The production of reactive species of oxygen (ROS) does not affect the infectivity of Trypanosoma cruzi in DH82 cells. DH82 macrophages were cultured (5.0 × 10⁴/mL) and incubated with H2DCFDA, followed by washing and some cultures were stimulated with LPS (400 ng/mL) or LPS and INF-γ (1.5 ng/mL) in indicated time. All cultures were performed in triplicate are shown as the mean arbitrary fluorescence units (AU) + SD. Statistical analysis was performed by t-test from representative results of three similar experiments (*p ≤ 0.05).

Figure 5

Modulation of cytokines production in DH82 cells by Trypanosoma cruzi infection. DH82 macrophages (2.5 × 10⁵/mL) were infected with trypomastigotes forms of T. cruzi Dm28c clone. After infection the cells were washed and some cultures were stimulated with LPS (400 ng/mL) and INF-γ (1.5 ng/mL). After 24 h, the supernatant was collected and TNF-α (A), TGF-β (B), and IL-10 (C) were measured by ELISA. All cultures were performed in triplicate and bars show the mean + SD. Statistical analysis was performed by t-test from representative results of three similar experiments (*p ≤ 0.05, **p ≤ 0.01).

Figure 6

Measurement of MHC class II and CD80 expression in infected DH82 by Trypanosoma cruzi. DH82 macrophages (5.0 × 10⁵/mL) were infected with trypomastigotes forms of T. cruzi Dm28c clone. After infection the cells were washed and some cultures were stimulated with LPS (400 ng/mL) and INF-γ (1.5 ng/mL).
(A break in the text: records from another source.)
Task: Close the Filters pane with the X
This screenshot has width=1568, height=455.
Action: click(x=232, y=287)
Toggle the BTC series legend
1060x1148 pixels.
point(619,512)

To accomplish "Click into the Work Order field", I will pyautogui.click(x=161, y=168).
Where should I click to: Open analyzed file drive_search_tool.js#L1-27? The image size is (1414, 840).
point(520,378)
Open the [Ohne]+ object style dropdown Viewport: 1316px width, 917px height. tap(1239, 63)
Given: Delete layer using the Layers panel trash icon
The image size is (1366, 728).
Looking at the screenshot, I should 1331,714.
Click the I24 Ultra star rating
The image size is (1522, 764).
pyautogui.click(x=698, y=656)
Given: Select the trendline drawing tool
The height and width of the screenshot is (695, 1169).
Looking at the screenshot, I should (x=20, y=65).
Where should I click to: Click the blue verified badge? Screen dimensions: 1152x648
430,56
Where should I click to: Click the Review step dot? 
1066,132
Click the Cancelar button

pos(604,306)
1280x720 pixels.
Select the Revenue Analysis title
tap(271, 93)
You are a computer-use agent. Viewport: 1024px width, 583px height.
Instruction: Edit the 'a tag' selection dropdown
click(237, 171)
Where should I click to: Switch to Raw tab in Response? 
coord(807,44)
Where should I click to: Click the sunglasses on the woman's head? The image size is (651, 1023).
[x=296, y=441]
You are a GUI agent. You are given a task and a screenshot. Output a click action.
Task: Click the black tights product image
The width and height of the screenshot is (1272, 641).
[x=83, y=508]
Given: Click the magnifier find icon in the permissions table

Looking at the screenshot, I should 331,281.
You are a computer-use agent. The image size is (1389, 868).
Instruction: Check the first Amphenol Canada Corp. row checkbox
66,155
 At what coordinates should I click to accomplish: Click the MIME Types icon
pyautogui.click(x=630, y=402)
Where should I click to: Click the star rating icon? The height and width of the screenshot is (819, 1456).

After 24 h, the cells were prepared for analysis by flow cytometry. The M1 marker shows the percentage of cells identified by MHC calss II (A,B) or CD80 (C,D). The data are representative of three independent experiments.

Figure 7

Coculture of apoptotic cells with DH82 cells exacerbates infection by Trypanosoma cruzi. DH82 macrophages (2.5 × 10⁵/mL) were exposed to apoptotic T cells (five apoptotic cells for each DH82) 1 h before infection (Apo + T. cruzi) or infected and exposed to apoptotic T cells (T. cruzi + Apo). After 9 days, the trypomastigotes forms in the supernatants were counted. All cultures were performed in triplicate and bars show the mean + SD. Statistical analysis was performed by t-test from representative results of three similar experiments (*p ≤ 0.05).